Why does GCC or Clang not optimise reciprocal to 1 instruction when using fast-math

Because the precision of RCPPS is a lot lower than float division.

An option to enable that optimization would not be appropriate as part of -ffast-math.

The x86 target options of the gcc manual says there in fact is an option that (with -ffast-math) does get gcc to use them (with a Newton-Raphson iteration - Fast vectorized rsqrt and reciprocal with SSE/AVX depending on precision / Newton Raphson with SSE2 - can someone explain me these 3 lines - SIMD and scalar have basically the same performance per instruction, and Newton-iteration math is the same):

  • -mrecip This option enables use of RCPSS and RSQRTSS instructions (and their vectorized variants RCPPS and RSQRTPS) with an additional Newton-Raphson step to increase precision instead of DIVSS and SQRTSS (and their vectorized variants) for single-precision floating-point arguments. These instructions are generated only when -funsafe-math-optimizations is enabled together with -finite-math-only and -fno-trapping-math. Note that while the throughput of the sequence is higher than the throughput of the non-reciprocal instruction, the precision of the sequence can be decreased by up to 2 ulp (i.e. the inverse of 1.0 equals 0.99999994).

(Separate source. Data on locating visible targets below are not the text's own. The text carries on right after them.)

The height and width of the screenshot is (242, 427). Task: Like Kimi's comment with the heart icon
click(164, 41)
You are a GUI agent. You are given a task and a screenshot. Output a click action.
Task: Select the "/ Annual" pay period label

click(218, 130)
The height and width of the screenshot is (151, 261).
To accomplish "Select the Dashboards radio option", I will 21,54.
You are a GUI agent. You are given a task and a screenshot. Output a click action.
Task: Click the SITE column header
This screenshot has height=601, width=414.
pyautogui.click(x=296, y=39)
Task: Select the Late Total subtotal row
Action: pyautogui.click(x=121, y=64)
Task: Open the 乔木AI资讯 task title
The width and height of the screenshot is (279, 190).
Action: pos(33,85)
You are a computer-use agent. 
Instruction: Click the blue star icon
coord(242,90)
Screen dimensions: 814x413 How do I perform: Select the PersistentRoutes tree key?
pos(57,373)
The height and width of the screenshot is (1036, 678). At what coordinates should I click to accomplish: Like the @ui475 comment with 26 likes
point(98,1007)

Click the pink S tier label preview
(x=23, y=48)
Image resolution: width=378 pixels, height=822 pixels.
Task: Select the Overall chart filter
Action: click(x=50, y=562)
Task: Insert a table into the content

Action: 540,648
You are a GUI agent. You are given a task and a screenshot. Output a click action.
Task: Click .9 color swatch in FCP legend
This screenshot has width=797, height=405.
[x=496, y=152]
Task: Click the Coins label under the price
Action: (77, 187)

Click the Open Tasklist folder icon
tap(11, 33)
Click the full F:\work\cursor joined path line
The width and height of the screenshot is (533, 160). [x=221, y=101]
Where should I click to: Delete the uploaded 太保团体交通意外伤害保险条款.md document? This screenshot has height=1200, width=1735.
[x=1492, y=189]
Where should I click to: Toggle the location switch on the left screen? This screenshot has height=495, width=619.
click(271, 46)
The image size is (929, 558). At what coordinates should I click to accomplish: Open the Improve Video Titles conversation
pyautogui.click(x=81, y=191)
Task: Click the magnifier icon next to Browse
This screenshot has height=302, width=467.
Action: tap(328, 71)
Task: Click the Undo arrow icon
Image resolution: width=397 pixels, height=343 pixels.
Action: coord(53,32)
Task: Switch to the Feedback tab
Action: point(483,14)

Note that GCC implements 1.0f/sqrtf(x) in terms of RSQRTSS (or RSQRTPS) already with -ffast-math (or the above option combination), and doesn't need -mrecip.

Also note that GCC emits the above sequence with additional Newton-Raphson step for vectorized single-float division and vectorized sqrtf(x) already with -ffast-math (or the above option combination), and doesn't need -mrecip.

  • -mrecip=opt

This option controls which reciprocal estimate instructions may be used. opt is a comma-separated list of options, which may be preceded by a ‘!’ to invert the option:

’all’
      Enable all estimate instructions.
‘default’
    Enable the default instructions, equivalent to -mrecip.
‘none’
    Disable all estimate instructions, equivalent to -mno-recip.
‘div’
    Enable the approximation for scalar division.
‘vec-div’
    Enable the approximation for vectorized division.
‘sqrt’
    Enable the approximation for scalar square root.
‘vec-sqrt’
    Enable the approximation for vectorized square root. 

So, for example, -mrecip=all,!sqrt enables all of the reciprocal approximations, except for square root.

Note that Intel's new Skylake design further improves FP division performance, to 8-11c latency, 1/3c throughput. (Or one per 5c throughput for 256b vectors, but same latency for vdivps). They widened the dividers, so AVX vdivps ymm is now the same latency as for 128b vectors.

(SnB to Haswell did 256b div and sqrt with about twice the latency / recip-throughput, so they clearly only had 128b-wide dividers.) Skylake also pipelines both operations more, so about 4 div operations can be in flight. sqrt is faster, too.

So in several years, once Skylake is widespread, it'll only be worth doing rcpps if you need to divide by the same thing multiple times. rcpps and a couple fma might possibly have slightly higher throughput but worse latency. Also, vdivps is only a single uop; so more execution resources will be available for things to happen at the same time as the division.

It remains to be seen what the initial implementation of AVX512 will be like. Presumably rcpps and a couple FMAs for Newton-Raphson iterations will be a win if FP division performance is a bottleneck. If uop throughput is a bottleneck and there's plenty of other work to do while the divisions are in flight, vdivps zmm is probably still good (unless the same divisor is used repeatedly, of course).

Floating point division vs floating point multiplication has more about FP throughput vs. latency.